**INSTRUCTIONS TO FOLLOW:** Reproduce verbatim the lines of the items below, beginning with the line that contains "The height and width of the screenshot is (2576, 1188)." and ending with, and including, the line that contains "Viewport: 1879px width, 933px".

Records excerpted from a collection
————————

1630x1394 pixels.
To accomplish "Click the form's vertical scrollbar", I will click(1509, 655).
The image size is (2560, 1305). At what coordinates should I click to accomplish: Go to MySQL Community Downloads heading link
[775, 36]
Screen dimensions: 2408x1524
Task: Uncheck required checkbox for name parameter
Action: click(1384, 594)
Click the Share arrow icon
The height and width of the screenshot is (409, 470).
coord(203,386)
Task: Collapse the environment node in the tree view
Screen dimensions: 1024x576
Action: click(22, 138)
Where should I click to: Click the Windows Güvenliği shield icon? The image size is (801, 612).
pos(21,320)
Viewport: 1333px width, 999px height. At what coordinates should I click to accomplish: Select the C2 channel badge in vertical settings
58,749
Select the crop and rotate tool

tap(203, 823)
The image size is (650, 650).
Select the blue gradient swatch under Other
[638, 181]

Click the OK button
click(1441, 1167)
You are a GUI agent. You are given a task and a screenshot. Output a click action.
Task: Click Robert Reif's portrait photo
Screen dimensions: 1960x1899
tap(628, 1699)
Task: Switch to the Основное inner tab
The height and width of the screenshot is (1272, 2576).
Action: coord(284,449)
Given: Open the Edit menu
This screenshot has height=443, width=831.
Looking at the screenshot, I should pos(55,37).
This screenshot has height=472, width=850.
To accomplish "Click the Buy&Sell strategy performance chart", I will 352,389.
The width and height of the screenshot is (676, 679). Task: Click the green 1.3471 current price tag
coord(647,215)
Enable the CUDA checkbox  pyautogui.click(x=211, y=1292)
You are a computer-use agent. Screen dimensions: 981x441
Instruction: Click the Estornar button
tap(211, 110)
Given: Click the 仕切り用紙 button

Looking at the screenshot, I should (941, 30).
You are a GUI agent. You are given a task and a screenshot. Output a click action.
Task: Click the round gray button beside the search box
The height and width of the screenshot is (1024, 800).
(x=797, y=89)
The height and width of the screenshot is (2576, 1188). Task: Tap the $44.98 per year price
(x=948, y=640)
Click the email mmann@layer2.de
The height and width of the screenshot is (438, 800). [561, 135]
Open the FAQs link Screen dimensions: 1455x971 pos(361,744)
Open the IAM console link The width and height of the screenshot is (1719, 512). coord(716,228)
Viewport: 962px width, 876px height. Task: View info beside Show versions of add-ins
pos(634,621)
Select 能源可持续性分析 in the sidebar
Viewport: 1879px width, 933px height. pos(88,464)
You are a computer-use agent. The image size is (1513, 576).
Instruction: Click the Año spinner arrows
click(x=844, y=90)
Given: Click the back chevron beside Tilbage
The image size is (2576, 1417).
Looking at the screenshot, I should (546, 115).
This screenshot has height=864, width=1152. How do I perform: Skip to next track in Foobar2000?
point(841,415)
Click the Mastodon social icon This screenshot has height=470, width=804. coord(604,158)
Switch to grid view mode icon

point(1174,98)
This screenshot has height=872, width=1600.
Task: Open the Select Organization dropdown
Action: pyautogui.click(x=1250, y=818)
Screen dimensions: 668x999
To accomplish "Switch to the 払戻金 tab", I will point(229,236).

————————

**TASK OUTPUT:**
The height and width of the screenshot is (2576, 1188). Task: Tap the $44.98 per year price
(x=948, y=640)
Click the email mmann@layer2.de
The height and width of the screenshot is (438, 800). [561, 135]
Open the FAQs link Screen dimensions: 1455x971 pos(361,744)
Open the IAM console link The width and height of the screenshot is (1719, 512). coord(716,228)
Viewport: 962px width, 876px height. Task: View info beside Show versions of add-ins
pos(634,621)
Select 能源可持续性分析 in the sidebar
Viewport: 1879px width, 933px height. pos(88,464)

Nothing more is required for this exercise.